Malacañang is confident that he proposed 2015 budget will be approved before the year ends despite criticisms that the budget still has lump sums.
“Based on previous years’ experience and given the commitment of the leaders of both Houses, we are reasonably assured that the plenary deliberations will be concluded so that both Houses are able to come up with their own versions that will later on be reconciled by a bicameral conference committee and ratified by both Houses so that the proposed General Appropriations Act may be submitted for the President’s signature in December,” Communications Secretary Herminio Coloma Jr. said.

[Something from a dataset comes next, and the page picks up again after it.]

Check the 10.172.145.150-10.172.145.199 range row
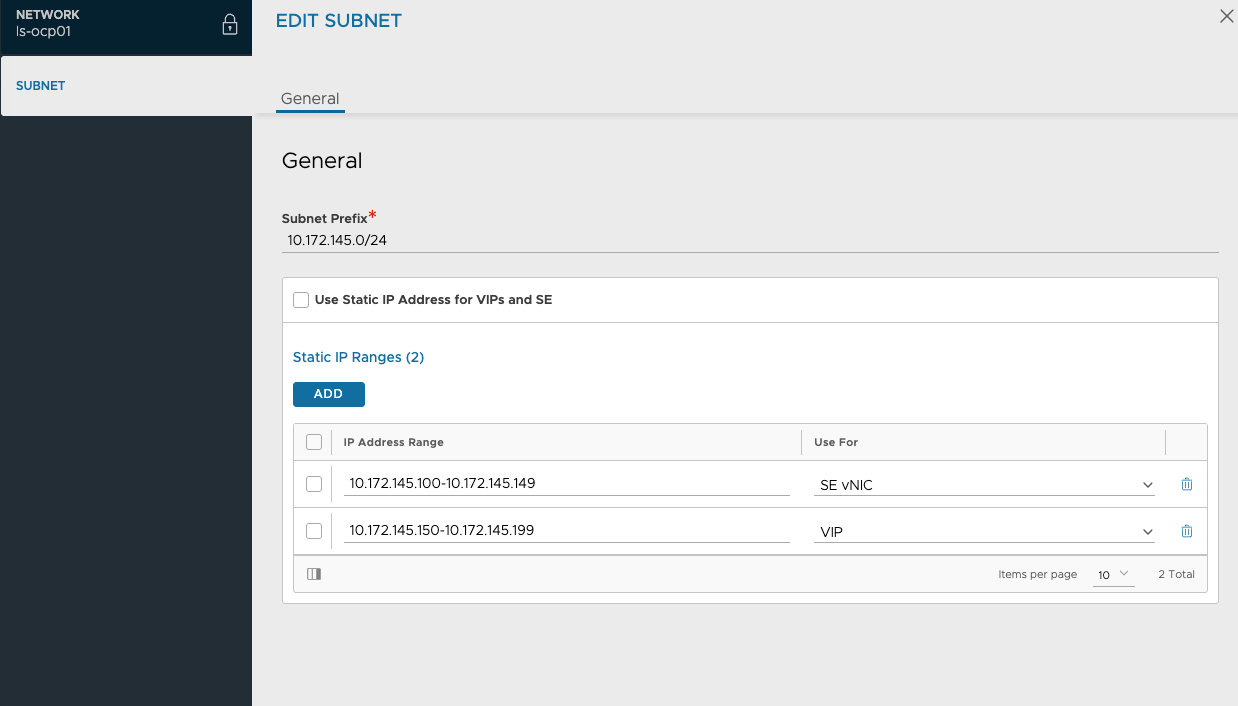The height and width of the screenshot is (706, 1238). (314, 531)
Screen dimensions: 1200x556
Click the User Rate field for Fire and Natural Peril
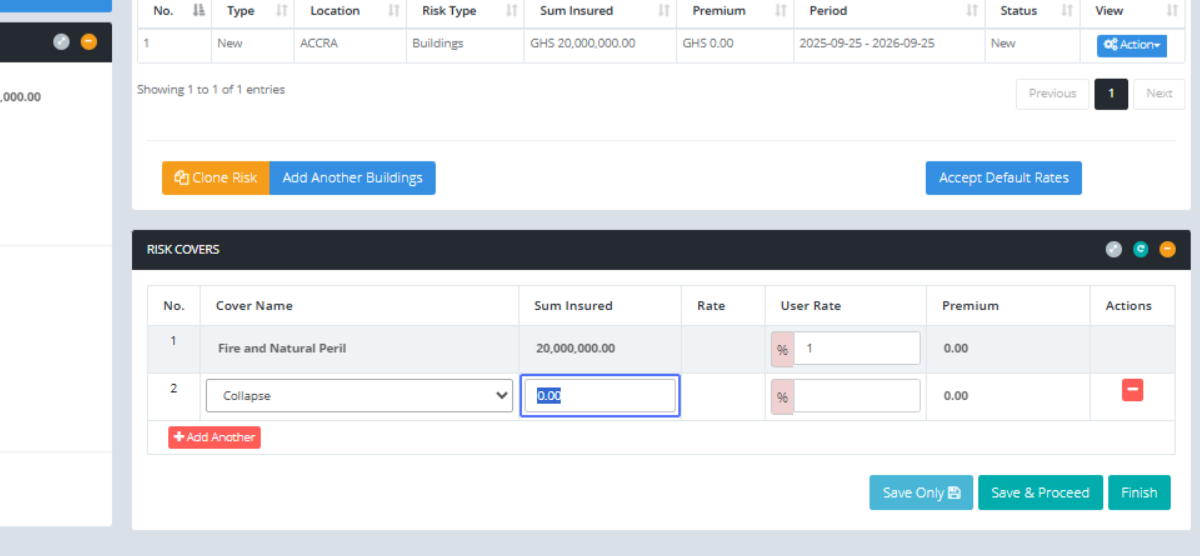[x=856, y=348]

On Monday, Senator Miriam Defensor Santiago aim her shots at the 2015 national budget for allegedly containing “two dangerous minefields leading to corruption” —pork barrel funds and Malacañang’s definition of savings.
According to Santiago, the Departments of Public Works and Highways, Health, Social Welfare, and Labor and Employment, and the Commission on Higher Education were allotted with P37.3 billion.
Coloma denied allegations that the lump sum appropriations in the 2015 budget will be used for the 2016 elections.
Meanwhile, former Iloilo Representative Augusto Syjuco Jr. filed a petition before the Supreme Court on Tuesday to declare the proposed P2.6 trillion national budget for 2015 unconstitutional.
In a 15-page petition for certiorari, Syjuco said that next year’s budget contained funds similar to the Priority Development Assistance Fund and the Disbursement Acceleration Program, which were already declared unconstitutional by the Supreme Court.
“The Supreme Court should declare the creation, formulation, submission and approval of the National Expenditure Program for 2015 and the 2015 General Appropriations Bill as unconstitutional and illegal,” Syjuco said in his petition.